### Task directions
Every line from the one with "Viewport: 960px width, 590px height." through the end of the material below, both ends included, should be transcribed exactly, without pictures.

### Data excerpts
• • • •
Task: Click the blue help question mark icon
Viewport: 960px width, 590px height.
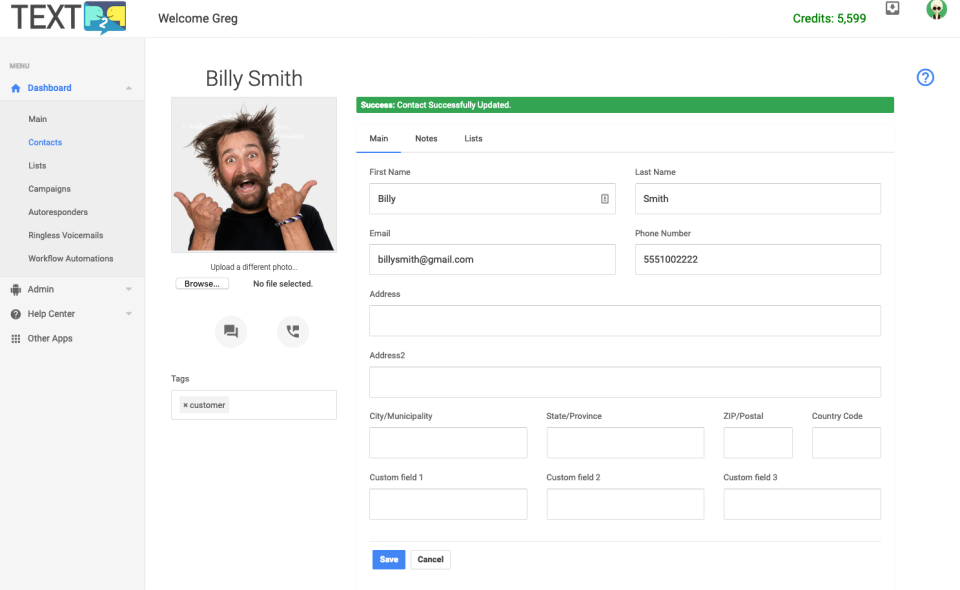Action: [924, 78]
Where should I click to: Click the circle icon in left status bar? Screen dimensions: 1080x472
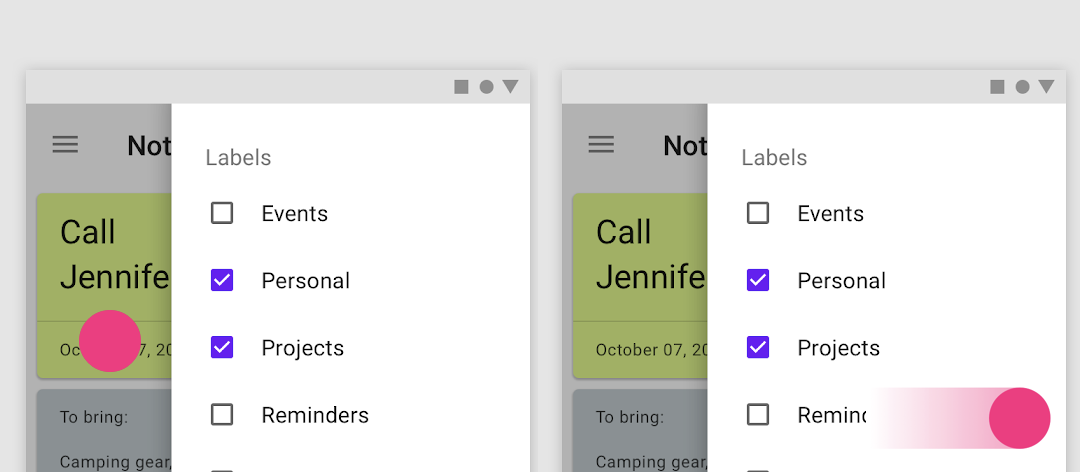click(x=486, y=87)
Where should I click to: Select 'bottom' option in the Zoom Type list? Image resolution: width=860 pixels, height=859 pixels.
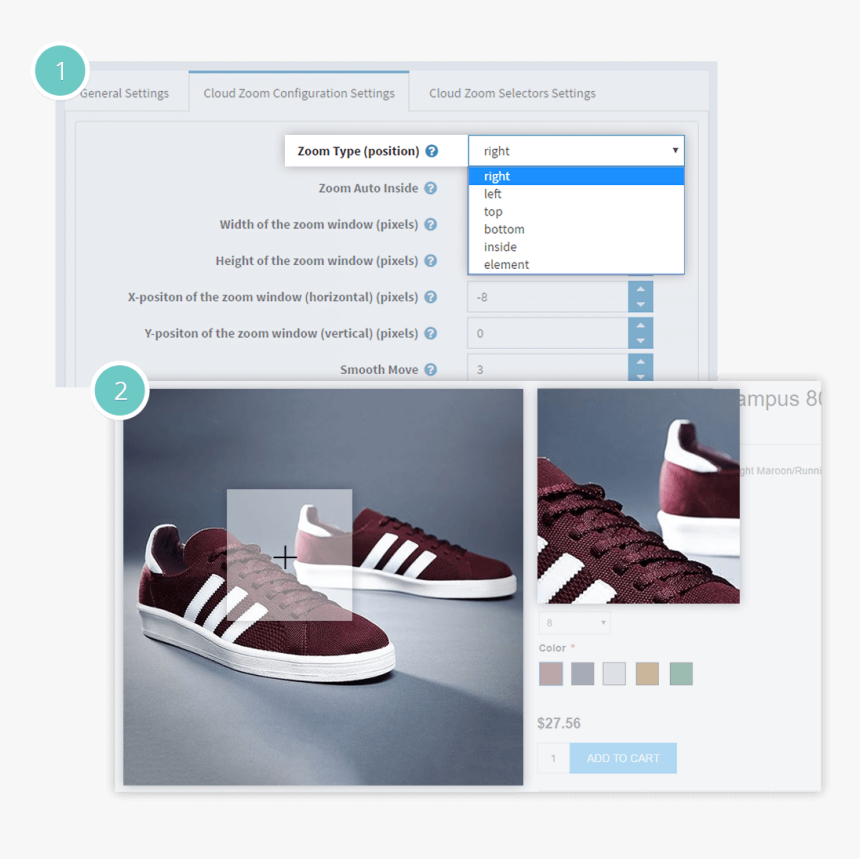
• • • •
### Written solution
Viewport: 960px width, 590px height.
Action: [924, 78]
Where should I click to: Click the circle icon in left status bar? Screen dimensions: 1080x472
click(x=486, y=87)
Where should I click to: Select 'bottom' option in the Zoom Type list? Image resolution: width=860 pixels, height=859 pixels.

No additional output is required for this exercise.